Le roman commence par une fuite ,  celle d’une mère de 34 ans et de sa fille de 6 ans. Objectif : le grand nord-ouest…et l’aventure ! Lorna del Rio et Jessie quittent un jour d’anniversaire et de meurtre  les paillettes californiennes pour une vie de plus en plus sauvage, dans des contrées de plus en plus éloignées de la civilisation des Blancs... Munie d’une carte insensée, d’une mystérieuse sacoche et d’une arme- sans oublier son indispensable trousse de maquillage !- la jeune femme entraîne « son cher trésor » dans une succession de péripéties,  sur la trace des trappeurs et des chercheurs d’or. Si des paysages extraordinaires sont traversés, et des rencontres fortes se produisent, c’est finalement, surtout, de la quête de soi et de ses origines dont il est question…

POINTS FORTS 

- La plongée dans une nature méconnue et sauvage du bout du monde, dont on découvre en détails la faune et la flore.

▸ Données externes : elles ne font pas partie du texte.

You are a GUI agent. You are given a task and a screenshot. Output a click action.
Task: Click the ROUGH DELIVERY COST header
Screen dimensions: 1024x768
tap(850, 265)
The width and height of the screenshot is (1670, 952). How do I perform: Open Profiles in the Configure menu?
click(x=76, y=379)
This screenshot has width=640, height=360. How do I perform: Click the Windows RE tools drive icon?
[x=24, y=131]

Ainsi lorsque Jessie mange des gaufres, ce sont de petits rongeurs !

- L’immersion dans la vie des Indiens Gwich’in dans la région du Yukon au Canada.

- La rencontre avec une multitude de personnages variés et pittoresques qui donnent à voir de nombreuses facettes du continent Nord-américain, de la fin des années 30 à la fin des années 50.

- L’histoire de contrées peu ou mal connues, victimes des méfaits de la civilisation.

- Le sentiment de vivre une grande aventure, avec bon nombre d’images fortes.

POINTS FAIBLES 

Des descriptions magnifiques  mais qui peuvent parfois paraître un peu longues, avec un souci documentaire très (trop ?) appuyé.

EN DEUX MOTS 

 La narratrice principale , Jessie-Njya, nous fait découvrir à la hauteur de ses yeux et de son cœur d’enfant sa folle cavale qui se transformera en une traque poignante. Très vite, on comprend que le récit est rétrospectif. Il est pris en charge par un second narrateur, Bud, qui transcrit le plus fidèlement possible les propos de l’enfant devenue jeune fille. Leurs destins se sont croisés quinze ans auparavant, leurs voix se mêlent de plus en plus jusqu’à la fin, bouleversante.

 Anne-Marie Garat se montre virtuose dans l’art d’associer les propos des deux personnages, et de malmener la chronologie. C’est parfois un peu complexe, mais le pouvoir évocateur des mots l’emporte. Un roman sur le souvenir dont on se souvient longtemps.

UN EXTRAIT

  « De ce premier jour de marche j’ai peu de souvenirs, sinon la sensation inouïe du froid comme un solide refusant l’avancée, corps arc-bouté face au bloc glacé qui pourtant reculait à chaque pas, crissement de chaque pas gagné contre l’asphyxie du vent, contre la paralysie des membres rabougris sous la fourrure.» P.229.

L’AUTEUR 

 Née en 1946 à Bordeaux, Anne-Marie Garat a de solides attaches rurales. Agrégée de Lettres et titulaire d’un DEA de cinéma, elle est depuis 2014 membre du jury Fémina. Lauréate de plusieurs prix littéraires, elle a été aussi remarquée pour sa grande trilogie romanesque  dont le premier opus Dans la Main du Diable est paru en 2006.